35 Although the finding which his Honour made was beyond the facts which had been agreed the offence was, as his Honour found, “objectively very serious.” As will be apparent when I consider grounds 4 and 5 the error which his Honour made does not, in my opinion, justify this Court intervening to reduce the applicant’s sentence.
Ground 3: the learned sentencing judge erred in failing to quantify the “modest discount” that he allowed for the utilitarian value of the applicant’s plea of guilty and/or failed to give any adequate weight to the plea of guilty.
36 As I have indicated the applicant pleaded guilty on the day of trial. His Honour concluded that this justified “a modest discount for its utilitarian value.” Because Hunt had offered a plea at an earlier point in time than the applicant his Honour indicated that he would receive “a slightly greater discount”.
37 To my mind in the circumstances of this case it was appropriate for his Honour to allow the applicant only a modest discount.

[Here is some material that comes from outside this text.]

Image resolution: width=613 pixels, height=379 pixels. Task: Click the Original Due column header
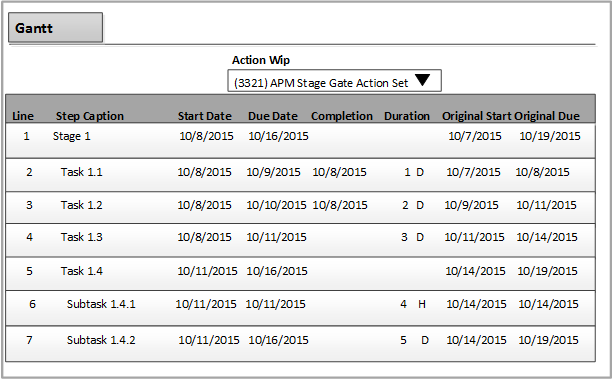(547, 116)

Although this Court has encouraged trial judges to quantify the discount for a plea a failure to do so does not of itself constitute error: R v Simpson [2001] 53 NSWLR 704 at [83]. There is no substance in this ground of appeal.
Ground 5: a different, less severe, sentence is warranted and ought to have been imposed.

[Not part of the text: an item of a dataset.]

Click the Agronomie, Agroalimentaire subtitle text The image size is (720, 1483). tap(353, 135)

Ground 4 : the sentence is manifestly excessive
38 The applicant directed the court’s attention to a number of sentences previously imposed for the offence of manslaughter. It was submitted that when compared to the applicant’s sentence they demonstrated error, the sentence being excessive. However, there are difficulties in comparing the sentences imposed for manslaughter offences a fact which has been frequently recognised. The issue was discussed by Spigelman CJ in R v Forbes [2005] 160 A Crim R 1.
39 The decisions to which the applicant referred were R v Diab [2003] NSWSC 978; R v Oosterum [2004] NSWSC 532; R v Clifford [2005] NSWCCA 350; R v Bryant [1999] NSWCCA 181; R v Tran [1999] NSWCCA 443 R v Waterman [2002] NSWSC 1236. It is unnecessary to discuss their detail. Each has its own particular features which both justify the individual sentence imposed and distinguish it from the present case.
40 In the present case the offence and associated action were carefully planned. The planning included the creation of an alibi for the applicant at the time of the confrontation. The applicant’s actions were motivated by a desire for revenge and to recover the debt owing to him and were committed at a time when the deceased had obtained the protection of the law from the applicant’s threatening behaviour. The applicant was unable to reconcile himself to the failure of his relationship, such as it was, with the deceased. Only hours before her death he had telephoned her and warned her that “she would pay for what she had done.” The applicant knew that a weapon would be discharged in the course of the planned assault.
41 At the time of the offence the applicant was on a bond and on bail for offences committed against the deceased as well as being subject to the AVO. The sentencing judge was also required to reflect the drug offence, a serious matter, in the sentence. Although, as I have indicated his Honour expressed the applicant’s criminality in terms which were not available from the agreed facts I am not persuaded that this has resulted in a sentence which is unwarranted.
42 Although I would grant leave to appeal I would dismiss the appeal.
43 SIMPSON J: I agree with McClellan CJ at CL.
44 HOWIE J: I agree with McClellan CJ at CL.